→ AIM OF THE TASK
After locating the line that contains "Close the 统计 1 results tab" in the following entries, reproduce it and each later line exactly, including the last.

(Excerpts from a dataset)
/---
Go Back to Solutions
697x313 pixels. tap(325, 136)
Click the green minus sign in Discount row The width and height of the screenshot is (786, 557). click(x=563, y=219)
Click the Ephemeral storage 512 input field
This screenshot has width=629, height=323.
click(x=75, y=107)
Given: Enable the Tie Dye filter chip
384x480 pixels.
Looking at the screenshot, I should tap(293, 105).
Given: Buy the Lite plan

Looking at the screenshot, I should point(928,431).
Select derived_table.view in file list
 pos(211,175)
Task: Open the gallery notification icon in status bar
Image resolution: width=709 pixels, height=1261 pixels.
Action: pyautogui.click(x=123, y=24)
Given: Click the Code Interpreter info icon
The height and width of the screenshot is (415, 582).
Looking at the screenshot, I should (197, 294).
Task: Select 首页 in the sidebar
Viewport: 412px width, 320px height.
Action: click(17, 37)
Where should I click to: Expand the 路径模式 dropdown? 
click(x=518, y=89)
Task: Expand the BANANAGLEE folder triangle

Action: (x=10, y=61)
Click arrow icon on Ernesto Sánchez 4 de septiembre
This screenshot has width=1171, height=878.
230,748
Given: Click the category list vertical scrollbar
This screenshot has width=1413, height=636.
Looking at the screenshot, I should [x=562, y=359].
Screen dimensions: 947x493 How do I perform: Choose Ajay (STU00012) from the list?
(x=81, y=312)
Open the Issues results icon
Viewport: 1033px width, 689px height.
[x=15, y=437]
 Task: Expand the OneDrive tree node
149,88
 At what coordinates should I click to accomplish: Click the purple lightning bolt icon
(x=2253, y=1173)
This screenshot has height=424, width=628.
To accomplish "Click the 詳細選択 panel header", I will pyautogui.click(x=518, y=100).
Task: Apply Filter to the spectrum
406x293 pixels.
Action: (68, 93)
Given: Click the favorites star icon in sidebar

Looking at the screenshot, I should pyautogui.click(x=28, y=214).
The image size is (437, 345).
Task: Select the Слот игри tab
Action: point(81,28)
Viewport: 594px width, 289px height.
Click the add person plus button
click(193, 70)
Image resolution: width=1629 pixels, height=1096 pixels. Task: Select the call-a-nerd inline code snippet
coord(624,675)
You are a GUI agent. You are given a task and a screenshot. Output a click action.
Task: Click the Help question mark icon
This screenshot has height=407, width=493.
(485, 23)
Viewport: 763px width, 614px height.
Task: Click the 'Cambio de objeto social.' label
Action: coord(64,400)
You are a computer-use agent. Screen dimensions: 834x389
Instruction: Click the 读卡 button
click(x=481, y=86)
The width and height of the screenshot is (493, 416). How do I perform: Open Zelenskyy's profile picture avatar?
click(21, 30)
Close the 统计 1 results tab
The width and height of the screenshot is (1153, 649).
\---
→ WRITTEN RESPONSE
Close the 统计 1 results tab
The width and height of the screenshot is (1153, 649).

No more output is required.